## Excerpted text
In [1]:
from pycorenlp import StanfordCoreNLP

nlp = StanfordCoreNLP('http://localhost:9000')
text = 'The picture quality is great, but the value was bad. The poor battery life was disappointing. I hate the crappy battery life.'
output = nlp.annotate(text, properties = {
    'annotators': 'pos,depparse',
    'outputFormat': 'json'
})
#output['sentences'][2]['basicDependencies']
#output['sentences'][2]['tokens']

In [78]:
# Adding some rules to exclude amod relationships
# Maybe try using a whitelist (known sentiment-bearing terms) instead of a blacklist
# CoreNLP doesn't parse 'sound quality' correctly, so exclude it for now...
adj_exclude = {'first', 'second', 'new', 'extra', 'previous', 'spare', 'other', 'same', 'died', 'outside',
               'ambient', 'external', 'sound', 'left', 'right', 'similar', 'wireless'}

In [72]:
from collections import defaultdict

def parse_corenlp_deps(sentence_json):
    adj_dict = defaultdict(list)
    for sentence in sentence_json:
        dep_list = sentence['basicDependencies']
        pos_list = sentence['tokens'] #Format is a list of objects with 'index' starting at 1
        phrase_dict = defaultdict()

## Prompt 1
In the CoreNLP notebook code, list each sentence in the string assigned to the variable text.
## Prompt 2
Reproduce the part of the CoreNLP notebook code between "for sentence in" and "phrase_dict = defaultdict()", inclusive.
The material after this point comes from a different source.

## Given information
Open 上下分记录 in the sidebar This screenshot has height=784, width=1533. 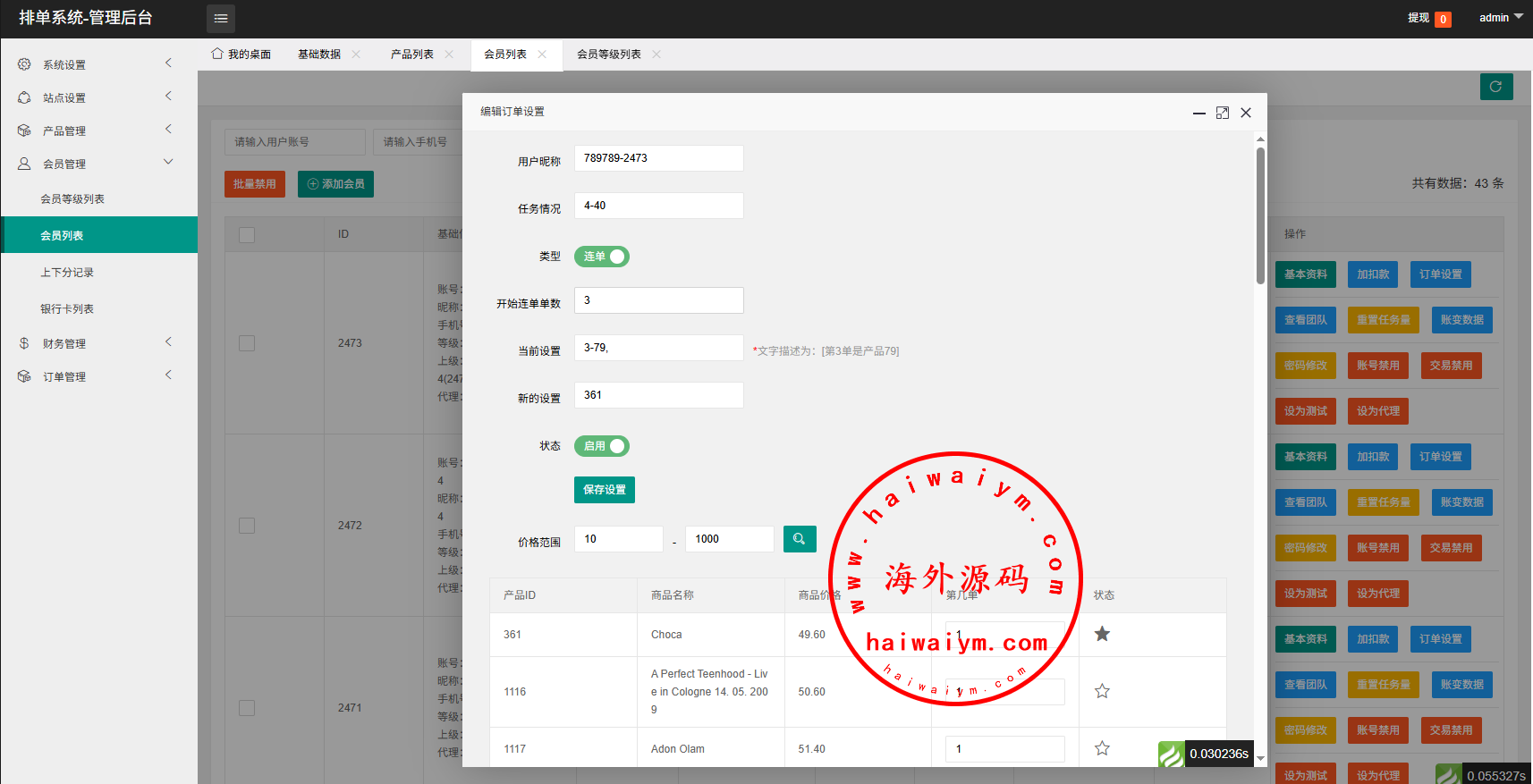click(67, 273)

## Complete answer 1
The picture quality is great, but the value was bad.
The poor battery life was disappointing.
I hate the crappy battery life.

## Complete answer 2
for sentence in sentence_json:
        dep_list = sentence['basicDependencies']
        pos_list = sentence['tokens'] #Format is a list of objects with 'index' starting at 1
        phrase_dict = defaultdict()